Given these assumed average annual rates of reduction, the actual projections of death rates are constructed on the basis of a consistent set of cause-specific ultimate rates of reduction. Toward this end, death rates for the years 1979-1999 were calculated and analyzed by age group and sex for the following seven groups of causes of death, based on the Tenth Revision of the International List of Diseases and Causes of Death code numbers:

Average annual percentage reductions in cause-specific death rates were calculated as the complement of the exponential of the slope of the least-squares line through the logarithms of the central death rates, multiplied by 100 to convert to percent form, and are given in Table 2. The sharpest reductions for the 1979 to 1999 period were in the categories of Heart Disease, averaging 2.1 percent and Vascular Disease, which averaged about 2.3 percent reduction per year. Violence averaged 1.1 percent reduction per year. On the other hand, Cancer, Respiratory Disease, Diabetes Mellitus and the residual group of Other Causes actually averaged an increase of about 0.2 to 2.0 percent per year.

Saved entries
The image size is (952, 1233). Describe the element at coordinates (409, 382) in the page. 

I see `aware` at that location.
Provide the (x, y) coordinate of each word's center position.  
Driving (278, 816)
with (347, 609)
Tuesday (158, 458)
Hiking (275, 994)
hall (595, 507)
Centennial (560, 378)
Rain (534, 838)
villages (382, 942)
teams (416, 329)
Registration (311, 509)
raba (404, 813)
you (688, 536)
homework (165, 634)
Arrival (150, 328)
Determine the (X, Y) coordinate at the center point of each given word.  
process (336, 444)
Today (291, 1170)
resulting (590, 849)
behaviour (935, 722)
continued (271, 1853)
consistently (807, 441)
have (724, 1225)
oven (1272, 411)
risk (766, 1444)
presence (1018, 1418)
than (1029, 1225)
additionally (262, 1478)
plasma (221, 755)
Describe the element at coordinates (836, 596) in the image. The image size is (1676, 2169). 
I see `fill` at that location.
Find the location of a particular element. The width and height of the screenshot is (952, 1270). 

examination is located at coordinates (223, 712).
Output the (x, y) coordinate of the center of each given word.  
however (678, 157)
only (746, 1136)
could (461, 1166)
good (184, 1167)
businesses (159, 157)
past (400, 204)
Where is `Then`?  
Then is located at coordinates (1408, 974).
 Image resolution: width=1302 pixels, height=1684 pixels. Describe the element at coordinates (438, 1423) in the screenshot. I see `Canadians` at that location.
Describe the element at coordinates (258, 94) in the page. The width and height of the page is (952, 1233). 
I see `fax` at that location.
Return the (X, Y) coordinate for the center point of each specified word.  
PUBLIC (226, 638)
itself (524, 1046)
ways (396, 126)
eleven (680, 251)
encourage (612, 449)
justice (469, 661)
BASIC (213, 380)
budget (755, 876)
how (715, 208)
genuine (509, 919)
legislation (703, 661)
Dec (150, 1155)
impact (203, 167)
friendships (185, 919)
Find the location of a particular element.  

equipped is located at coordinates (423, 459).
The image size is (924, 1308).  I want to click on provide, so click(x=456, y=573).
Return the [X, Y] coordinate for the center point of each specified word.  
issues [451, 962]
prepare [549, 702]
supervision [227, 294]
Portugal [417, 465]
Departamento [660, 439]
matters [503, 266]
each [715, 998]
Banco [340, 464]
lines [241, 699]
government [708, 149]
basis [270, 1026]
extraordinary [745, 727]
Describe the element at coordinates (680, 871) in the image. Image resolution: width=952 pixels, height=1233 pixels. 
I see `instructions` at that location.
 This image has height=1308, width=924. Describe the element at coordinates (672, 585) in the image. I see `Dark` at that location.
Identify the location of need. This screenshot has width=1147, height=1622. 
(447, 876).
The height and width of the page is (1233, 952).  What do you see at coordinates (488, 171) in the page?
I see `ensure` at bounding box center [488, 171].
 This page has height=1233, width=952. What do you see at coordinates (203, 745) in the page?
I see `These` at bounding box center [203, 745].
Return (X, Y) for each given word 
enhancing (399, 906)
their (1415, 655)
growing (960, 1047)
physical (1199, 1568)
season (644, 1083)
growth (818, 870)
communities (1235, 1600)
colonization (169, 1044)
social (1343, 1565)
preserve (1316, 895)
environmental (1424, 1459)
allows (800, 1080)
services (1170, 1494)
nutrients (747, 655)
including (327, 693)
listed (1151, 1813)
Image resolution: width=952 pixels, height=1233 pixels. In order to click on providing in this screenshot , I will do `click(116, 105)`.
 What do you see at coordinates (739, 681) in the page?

== Prompt 1 ==
In the passage on death rate projections, what average annual reduction did Heart Disease show over the 1979 to 1999 period?
== Prompt 2 ==
Summarize the passage on death rate projections in two sentences.
== Prompt 3 ==
List every cause-of-death category named in the passage on death rate projections.

== Answer space 1 ==
About 2.1 percent per year.

== Answer space 2 ==
Death rate projections are built on cause-specific ultimate rates of reduction, so death rates for 1979-1999 were calculated and analyzed by age group and sex for seven groups of causes of death. Over that period Heart Disease and Vascular Disease showed the sharpest average annual reductions and Violence fell about 1.1 percent per year, while Cancer, Respiratory Disease, Diabetes Mellitus and Other Causes averaged increases of about 0.2 to 2.0 percent per year.

== Answer space 3 ==
Heart Disease, Vascular Disease, Violence, Cancer, Respiratory Disease, Diabetes Mellitus, Other Causes